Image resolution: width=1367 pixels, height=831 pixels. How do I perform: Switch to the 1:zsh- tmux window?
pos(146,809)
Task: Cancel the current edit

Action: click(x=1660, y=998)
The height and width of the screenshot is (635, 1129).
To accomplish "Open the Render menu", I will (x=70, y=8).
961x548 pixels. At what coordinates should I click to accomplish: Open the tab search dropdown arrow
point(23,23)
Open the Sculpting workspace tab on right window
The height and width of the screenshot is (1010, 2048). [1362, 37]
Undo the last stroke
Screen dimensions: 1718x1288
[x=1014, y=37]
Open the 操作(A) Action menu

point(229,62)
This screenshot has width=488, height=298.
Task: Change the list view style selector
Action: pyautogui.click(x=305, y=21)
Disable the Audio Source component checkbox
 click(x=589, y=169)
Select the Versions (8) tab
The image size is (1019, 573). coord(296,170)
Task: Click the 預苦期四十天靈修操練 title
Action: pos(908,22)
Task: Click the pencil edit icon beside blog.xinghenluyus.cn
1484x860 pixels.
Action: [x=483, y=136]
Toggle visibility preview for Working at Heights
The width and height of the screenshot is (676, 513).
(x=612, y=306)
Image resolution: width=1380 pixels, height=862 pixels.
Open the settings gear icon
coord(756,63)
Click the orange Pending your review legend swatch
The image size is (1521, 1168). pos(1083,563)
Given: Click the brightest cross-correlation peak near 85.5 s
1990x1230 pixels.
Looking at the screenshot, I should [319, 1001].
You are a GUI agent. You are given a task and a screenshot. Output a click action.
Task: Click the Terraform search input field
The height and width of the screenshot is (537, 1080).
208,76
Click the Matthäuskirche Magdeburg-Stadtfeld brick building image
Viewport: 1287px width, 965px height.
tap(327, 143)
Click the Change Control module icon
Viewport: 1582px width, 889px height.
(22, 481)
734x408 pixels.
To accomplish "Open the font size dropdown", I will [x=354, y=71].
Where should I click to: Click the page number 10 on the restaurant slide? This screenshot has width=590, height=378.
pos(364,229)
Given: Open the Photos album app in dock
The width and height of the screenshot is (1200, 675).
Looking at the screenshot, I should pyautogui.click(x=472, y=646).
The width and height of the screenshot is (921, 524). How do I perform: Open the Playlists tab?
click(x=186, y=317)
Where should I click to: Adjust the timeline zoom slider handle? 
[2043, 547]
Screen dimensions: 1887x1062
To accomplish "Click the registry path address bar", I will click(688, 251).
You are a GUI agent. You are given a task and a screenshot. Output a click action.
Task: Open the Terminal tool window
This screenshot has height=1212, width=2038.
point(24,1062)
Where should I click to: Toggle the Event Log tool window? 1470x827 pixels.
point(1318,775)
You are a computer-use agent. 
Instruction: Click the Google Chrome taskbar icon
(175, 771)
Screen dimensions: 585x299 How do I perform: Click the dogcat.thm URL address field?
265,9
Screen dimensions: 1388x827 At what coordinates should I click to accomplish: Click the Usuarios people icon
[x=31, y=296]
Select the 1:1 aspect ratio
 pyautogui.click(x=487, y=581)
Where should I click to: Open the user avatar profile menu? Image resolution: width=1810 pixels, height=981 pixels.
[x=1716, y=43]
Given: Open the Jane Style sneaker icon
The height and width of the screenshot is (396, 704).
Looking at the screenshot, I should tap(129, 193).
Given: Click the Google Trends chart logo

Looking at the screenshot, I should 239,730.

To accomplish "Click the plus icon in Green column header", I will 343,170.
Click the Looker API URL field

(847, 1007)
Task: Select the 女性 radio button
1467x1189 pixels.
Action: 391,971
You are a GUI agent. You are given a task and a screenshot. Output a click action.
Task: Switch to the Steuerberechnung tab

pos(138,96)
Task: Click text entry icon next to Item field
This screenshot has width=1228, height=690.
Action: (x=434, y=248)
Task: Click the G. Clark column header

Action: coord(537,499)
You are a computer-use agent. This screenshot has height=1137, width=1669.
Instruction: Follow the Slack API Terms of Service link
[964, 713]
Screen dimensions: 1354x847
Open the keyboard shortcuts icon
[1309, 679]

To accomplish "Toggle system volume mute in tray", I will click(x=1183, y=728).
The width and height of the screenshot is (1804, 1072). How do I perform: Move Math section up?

┄┄┄┄┄┄

PROBLEM REQUIREMENTS:
Copy out each record above exactly, leaving nothing out.

ANSWER TO THIS EXERCISE:
Image resolution: width=1367 pixels, height=831 pixels. How do I perform: Switch to the 1:zsh- tmux window?
pos(146,809)
Task: Cancel the current edit

Action: click(x=1660, y=998)
The height and width of the screenshot is (635, 1129).
To accomplish "Open the Render menu", I will (x=70, y=8).
961x548 pixels. At what coordinates should I click to accomplish: Open the tab search dropdown arrow
point(23,23)
Open the Sculpting workspace tab on right window
The height and width of the screenshot is (1010, 2048). [1362, 37]
Undo the last stroke
Screen dimensions: 1718x1288
[x=1014, y=37]
Open the 操作(A) Action menu

point(229,62)
This screenshot has width=488, height=298.
Task: Change the list view style selector
Action: pyautogui.click(x=305, y=21)
Disable the Audio Source component checkbox
 click(x=589, y=169)
Select the Versions (8) tab
The image size is (1019, 573). coord(296,170)
Task: Click the 預苦期四十天靈修操練 title
Action: pos(908,22)
Task: Click the pencil edit icon beside blog.xinghenluyus.cn
1484x860 pixels.
Action: [x=483, y=136]
Toggle visibility preview for Working at Heights
The width and height of the screenshot is (676, 513).
(x=612, y=306)
Image resolution: width=1380 pixels, height=862 pixels.
Open the settings gear icon
coord(756,63)
Click the orange Pending your review legend swatch
The image size is (1521, 1168). pos(1083,563)
Given: Click the brightest cross-correlation peak near 85.5 s
1990x1230 pixels.
Looking at the screenshot, I should [319, 1001].
You are a GUI agent. You are given a task and a screenshot. Output a click action.
Task: Click the Terraform search input field
The height and width of the screenshot is (537, 1080).
208,76
Click the Matthäuskirche Magdeburg-Stadtfeld brick building image
Viewport: 1287px width, 965px height.
tap(327, 143)
Click the Change Control module icon
Viewport: 1582px width, 889px height.
(22, 481)
734x408 pixels.
To accomplish "Open the font size dropdown", I will [x=354, y=71].
Where should I click to: Click the page number 10 on the restaurant slide? This screenshot has width=590, height=378.
pos(364,229)
Given: Open the Photos album app in dock
The width and height of the screenshot is (1200, 675).
Looking at the screenshot, I should pyautogui.click(x=472, y=646).
The width and height of the screenshot is (921, 524). How do I perform: Open the Playlists tab?
click(x=186, y=317)
Where should I click to: Adjust the timeline zoom slider handle? 
[2043, 547]
Screen dimensions: 1887x1062
To accomplish "Click the registry path address bar", I will click(688, 251).
You are a GUI agent. You are given a task and a screenshot. Output a click action.
Task: Open the Terminal tool window
This screenshot has height=1212, width=2038.
point(24,1062)
Where should I click to: Toggle the Event Log tool window? 1470x827 pixels.
point(1318,775)
You are a computer-use agent. 
Instruction: Click the Google Chrome taskbar icon
(175, 771)
Screen dimensions: 585x299 How do I perform: Click the dogcat.thm URL address field?
265,9
Screen dimensions: 1388x827 At what coordinates should I click to accomplish: Click the Usuarios people icon
[x=31, y=296]
Select the 1:1 aspect ratio
 pyautogui.click(x=487, y=581)
Where should I click to: Open the user avatar profile menu? Image resolution: width=1810 pixels, height=981 pixels.
[x=1716, y=43]
Given: Open the Jane Style sneaker icon
The height and width of the screenshot is (396, 704).
Looking at the screenshot, I should tap(129, 193).
Given: Click the Google Trends chart logo

Looking at the screenshot, I should 239,730.

To accomplish "Click the plus icon in Green column header", I will 343,170.
Click the Looker API URL field

(847, 1007)
Task: Select the 女性 radio button
1467x1189 pixels.
Action: 391,971
You are a GUI agent. You are given a task and a screenshot. Output a click action.
Task: Switch to the Steuerberechnung tab

pos(138,96)
Task: Click text entry icon next to Item field
This screenshot has width=1228, height=690.
Action: (x=434, y=248)
Task: Click the G. Clark column header

Action: coord(537,499)
You are a computer-use agent. This screenshot has height=1137, width=1669.
Instruction: Follow the Slack API Terms of Service link
[964, 713]
Screen dimensions: 1354x847
Open the keyboard shortcuts icon
[1309, 679]

To accomplish "Toggle system volume mute in tray", I will click(x=1183, y=728).
The width and height of the screenshot is (1804, 1072). How do I perform: Move Math section up?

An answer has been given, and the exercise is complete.